In our case let's call this file envSchema.ts
and place it in the root of our project:
import { z } from "zod"
export const envSchema = z.object({
ENVIRONMENT: z.union([z.literal("development"), z.literal("production")]),
})
Define whatever schema you need depending on the variables in your .env
file.
Parse process.env
Then in your next.config.ts
, you can simply validate process.env
against the schema:
import { NextConfig } from "next"
import { envSchema } from "./envSchema"
envSchema.parse(process.env)
const nextConfig: NextConfig = {
The difference with other articles I've seen regarding this topic is the location where we're doing the validation.
Here we're in the next.config.ts
file, and in case the validation fails, parse()
throws an error.
Effectively breaking the build process, which will also break any CD pipeline. It's weird to say but that's what we want.
I'd rather a functioning version of the app stay in production, instead of a buggy one due to misconfigured environment variables.
Besides, the error that is thrown is easy to recognize and easier to fix.
One thing to know is that the next.config.ts
configuration is loaded multiple times, sometimes by different processes.
Therefore adding lots of extra complexity may slow things down.
In our case the complexity we introduced is minimal, especially considering the benefits we get in return.
Something you may want to do is limit this logic to a specific context in which the configuration is being loaded. For that you can specify a phase in which to validate the environment.
Extra Features
You can stop here, the implementation doesn't need to get more complicated and you don't need to introduce other tools or libraries to do more. In this case only a few lines of extra code add a world of benefit as far as the robustness of our app is concerned. In fact, we haven't gone any further with this at work (yet).

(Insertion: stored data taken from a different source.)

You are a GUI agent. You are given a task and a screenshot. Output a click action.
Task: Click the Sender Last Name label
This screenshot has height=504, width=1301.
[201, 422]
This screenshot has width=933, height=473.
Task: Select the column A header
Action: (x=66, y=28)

But, in the spirit of exploring additional benefits, I'd like to address a few extra points.
Exporting the Parsed Environment Variables
Once you've validated process.env
you can store the result and export it. Using that throughout your app instead of calling process.env
.
Personally I think this sounds good, but in practice I don't like that there's nothing preventing developers from accessing process.env
.
Having two sources of truth hurts readability and adds unnecessary complexity.
The same could be said for exporting the type of the environment variables.
Extending the global ProcessEnv
Instead of directly exporting the type of the environment variables,
you can extend the global ProcessEnv
type by telling zod to infer the types derivable from the schema we defined earlier.
This is cute since you can get nice autocomplete suggestions in your editor when accessing process.env
.
However, no matter the inferred types, the actual value will always be a string, that's just how process.env
works.
For that reason, I would avoid this extra implementation.
declare global {
namespace NodeJS {
interface ProcessEnv extends z.infer<typeof envSchema> {}
}
}
Using an External Library
Create T3 App has an interesting approach to this problem, creating a
Proxy
for process.env
to get the nice features I mentioned above, and more.
In my opinion if you need that extra strictness and robustness for your application, this library could be for you.
However, in most cases a simple approach as mentioned in the beginning of this post can be enough to prevent the worst bugs.
Additionally, Next.js handles .env
files out of the box and provides useful conventions such as splitting client and server environment variables simply by
prefixing the variables with NEXT_PUBLIC_
.
By adopting the T3 tool you lose these goodies and must instead adopt the library's conventions (such as splitting your schemas between client and server).
So keep that in mind.
Conclusion
Validating your environment variables at build time can be incredibly useful. With just a few lines of code you get an easy win. Beyond that, you're free to choose how much more you want to implement yourself before deciding to adopt an external tool.